Business opinion Cryptocurrencies on the Blockchain is Vulnerable to Attacks, but not Data
Opinion
CIO Bulletin
2018-07-04
The blockchain technology is being used to protect data from being tampered. Even though the data serves an important component of most businesses today, yet ensuring that data remains safe, secure, private and authentic has become a real challenge.
John Zanni, President of the Acronis Foundation says, “We believe that blockchain technology will be transformative in the tech and IT sector in the coming years, similar to what the internet did for the world back in the 90s and early 2000s… We started a few years ago working with the Ethereum blockchain to see how to better protect data. Today, part of our storage and backup software lets users notarize any digital data and put that fingerprint on the blockchain to ensure it can’t be tampered with.”
Equifax cybersecurity breach can better illustrate the severity of the impact when data gets compromised. The breach occurred in September 2017 compromising sensitive information like personal data and credit card credentials of at least half the U.S. population.

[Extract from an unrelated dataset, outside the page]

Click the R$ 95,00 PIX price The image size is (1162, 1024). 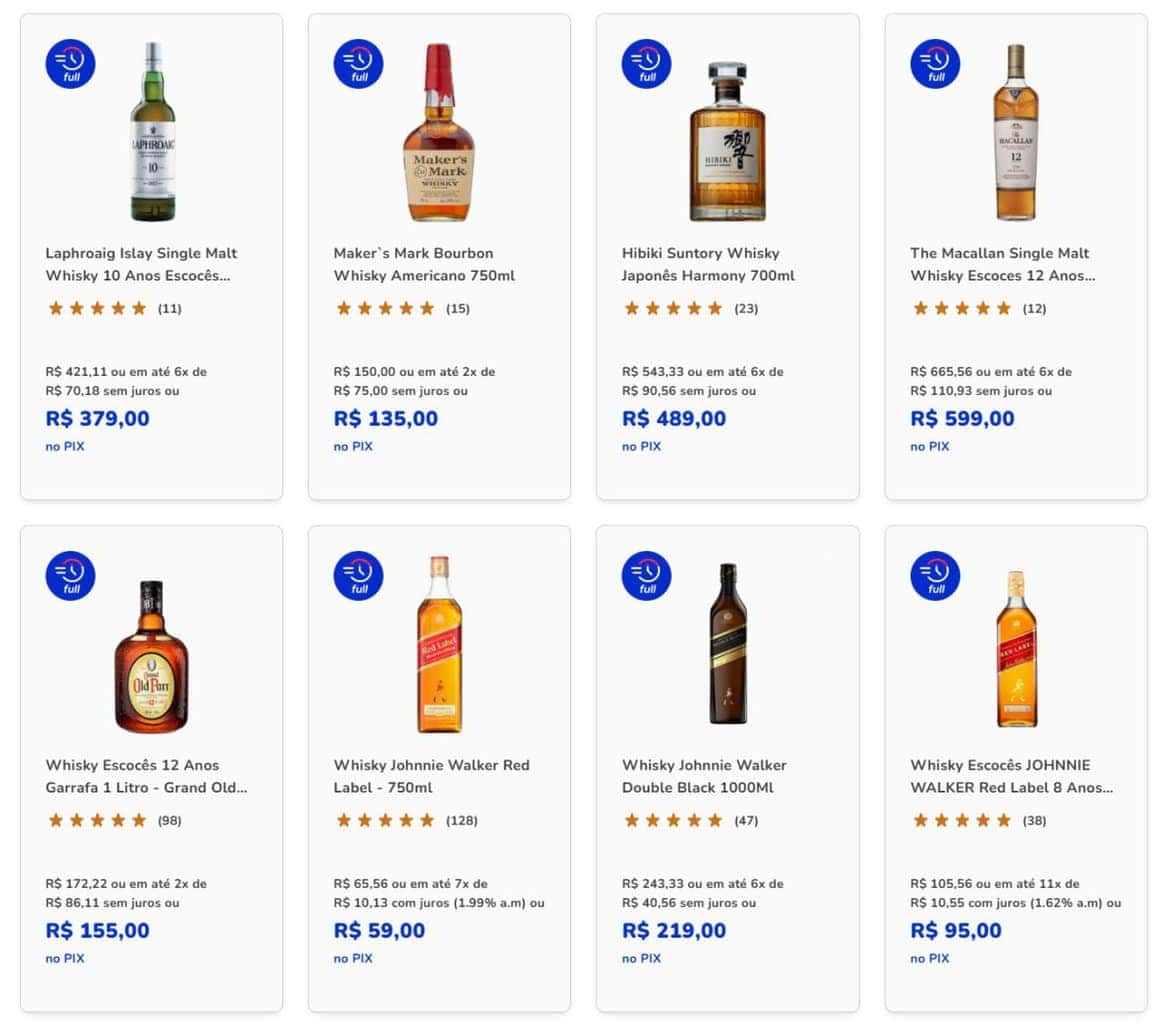pyautogui.click(x=955, y=931)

Data tampering is also one of the biggest challenges in cybersecurity that businesses face these days. “Authenticity of data is actually one of the most important factors when it comes to cyber protection. Data can always be changed and modified… Blockchain technology can be used so that data can be signed with a digital signature. That digital signature, called hash, can then be stored on either a public or private blockchain ledger, which is highly immutable, making it possible to check if data was modified at any given time,” said the CEO and Founder of Acronis, Serguei Beloussov in an interview.
Blockchain technology, when it comes to handling humungous data volume, can be looked at as a distributed database that maintains the growing list of data transaction records. The distributed nature of this technology helps prevent tampering and data revisions because every transaction on this network is transparent and recorded in all participating ledgers. There is no ‘one official copy’ and timestamps to records make the data remain authentic.
Acronis applies blockchain technology to encrypt the data input files producing an output file containing hash – the product of a hashing algorithm. The hash acts as a digital fingerprint that gets modified every time the data it protects is tampered with. The hashing algorithm works one way, and hence it is impossible to determine the original input file from the output file alone.
“… Blockchain technology today focuses mainly on cryptocurrency and Fintech… the world needs to look beyond that… on how businesses and individuals can take advantage of this technology. The day someone figures out how small businesses can apply blockchain technology in a multitude of applications is the day it will really flourish,” says Zanni.